Acredite, "crianças acidente estrada" não é a busca que você quer fazer no Google...
“Você nunca sabe o que pode acontecer com eles posteriormente em situações tão complexas com essas, então você salva quem você sabe que pode salvar”, afirma. Não é impossível imaginar cenários em que desviar do grupo no meio da pista leve a outros dilemas morais. E se jogar o carro contra o caminhão acabar matando seu condutor, pai de oito filho? E se outro motorista atrás de você atropelar as crianças de qualquer maneira depois do seu sacrifício? E se a queda do penhasco significar cair em cima de uma casa e matar toda uma família?
Tudo bem, essa não é exatamente uma conversa para o churrascão de domingo, mas é um questionamento que mostra toda a complexidade da construção e validação de sistemas autônomos.

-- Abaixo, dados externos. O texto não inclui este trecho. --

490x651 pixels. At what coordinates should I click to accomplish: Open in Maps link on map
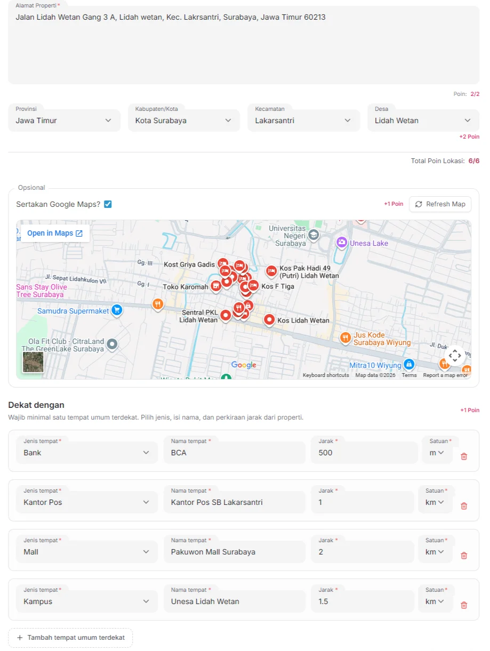(x=55, y=233)
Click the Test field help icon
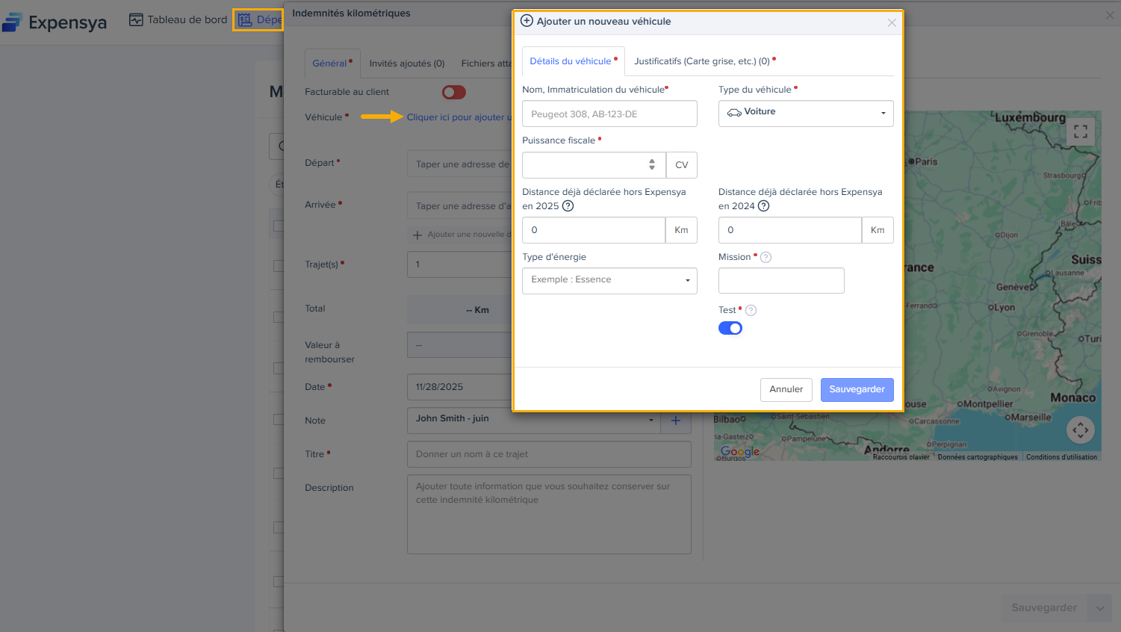The image size is (1121, 632). 751,311
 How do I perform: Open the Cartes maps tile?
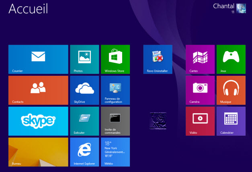(200, 59)
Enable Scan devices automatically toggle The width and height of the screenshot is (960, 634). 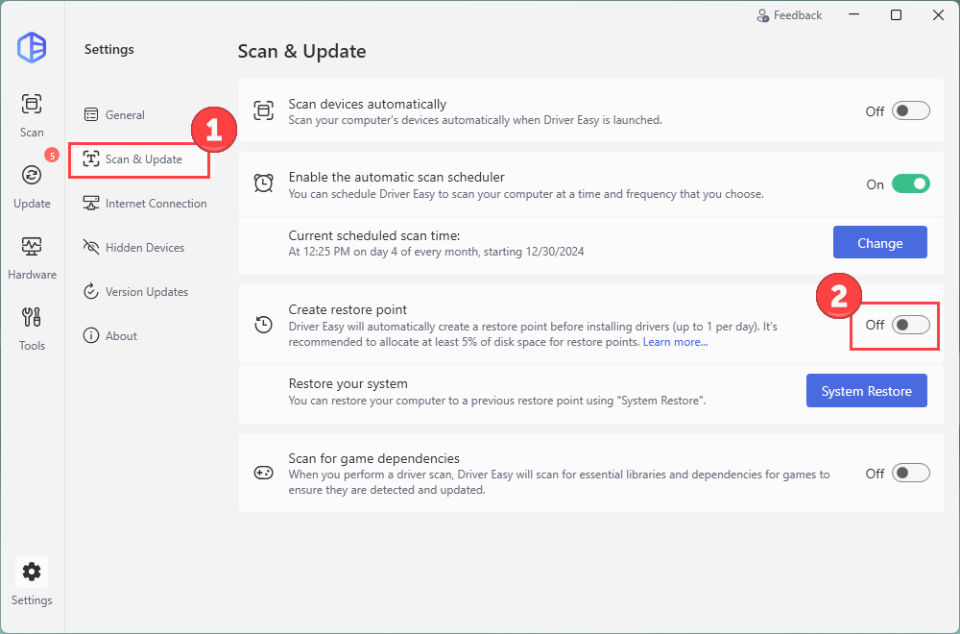[x=910, y=110]
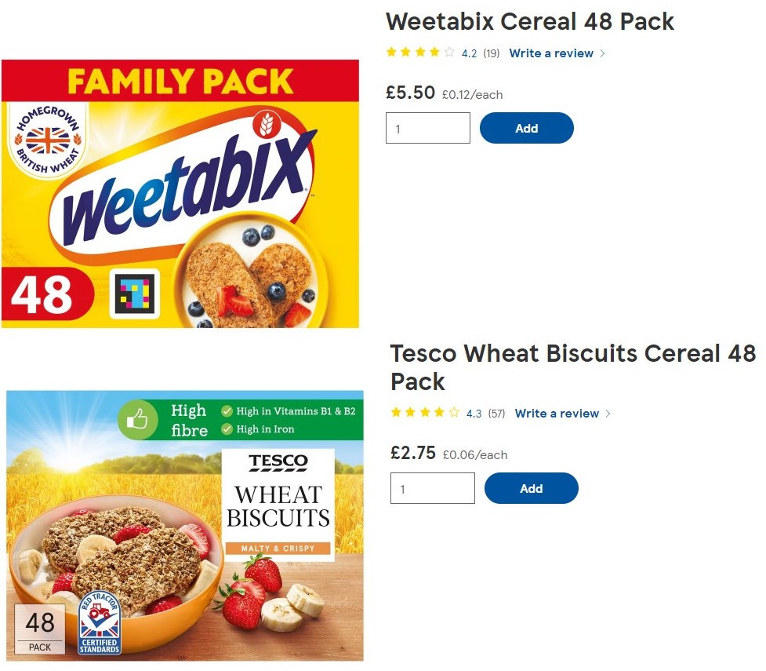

Se isso é argumento suficiente para que a Mercedes passe em cima dos outros – literalmente – para garantir a segurança de seus consumidores? Claro que não, mas também não é como se a indústria automobilística não tivesse um longo histórico de tecnologias feitas exclusivamente para salvar a pele dos condutores e poucas para poupar pedestres, não é?
Geralmente o pedestre tem que se preocupar sozinho com sua segurança
Tira bom, tira ruim
O executivo, no entanto, fez algumas ressalvas a respeito da decisão polêmica tomada pela montadora alemã para seus carrões autônomos. Primeiramente, esse tipo de programação só será incluído nos veículos mais avançados do segmento, que dispensem completamente a intervenção humana em seus trajetos – modelos de nível 4 ou 5 de autonomia. Isso significa que, em versões mais simples, o condutor pode tomar a direção e tomar a sua própria decisão no momento polêmico – dispensando a assistência do Drive Pilot.
Além disso, Cristoph acredita que o Dilema do Bonde, muito em breve, não será tão relevante como hoje, já que 99% do trabalho de engenharia empregado pela companhia está focado em prevenir que isso aconteça. “Estamos trabalhando em carros que não serão conduzidos para cenários como esse e que devem se afastar de situações que gerem esse tipo de decisão”, analisa o diretor. A ideia aqui, é que o automóvel inteligente talvez não precise ser perfeito, ele só precisa ser melhor que o humano médio – o que, convenhamos, não é difícil.
Tudo muito bonito e voltado para a segurança de todos, certo? Bem, não. Ainda que em um futuro em que todos possam ter carros autônomos de última geração que conversem entre si, articulem ultrapassagens, gerenciem o trânsito e trabalhem em conjunto para garantir que nunca mais ninguém morra ao atravessar a rua – ou esperando o ônibus calmamente no ponto –, pode haver um período bem tenebroso pela frente. Afinal, a tendência é que, momentaneamente, discrepâncias econômicas e sociais fiquem ainda mais substanciais.
Do lado de dentro, a segurança está garantida!
Basta imaginar que, por um tempo, o pessoal com – muito – mais grana vai poder sentar confortavelmente no banco de couro de seu Mercedes-Benz autônomo e ler seu site de negócios favorito no celular sabendo que vai chegar são e salvo em seu destino. Enquanto isso outros motoristas e grupos de crianças cruzando a estrada vão viver como vítimas em potencial de um carro que toma decisões letais sem nem pestanejar apenas para proteger seu passageiro. Não é um pensamento muito bonito.
Engenheiros, advogados e agentes funerários: preparem-se para muito, muito trabalho nos próximos anos
Com esse cenário teórico pela frente, só resta esperar que toda essa transição ocorra da forma mais pacata, rápida e efetiva possível. Se não for assim, uma dica para engenheiros, advogados e agentes funerários: preparem-se para muito, muito trabalho nos próximos anos.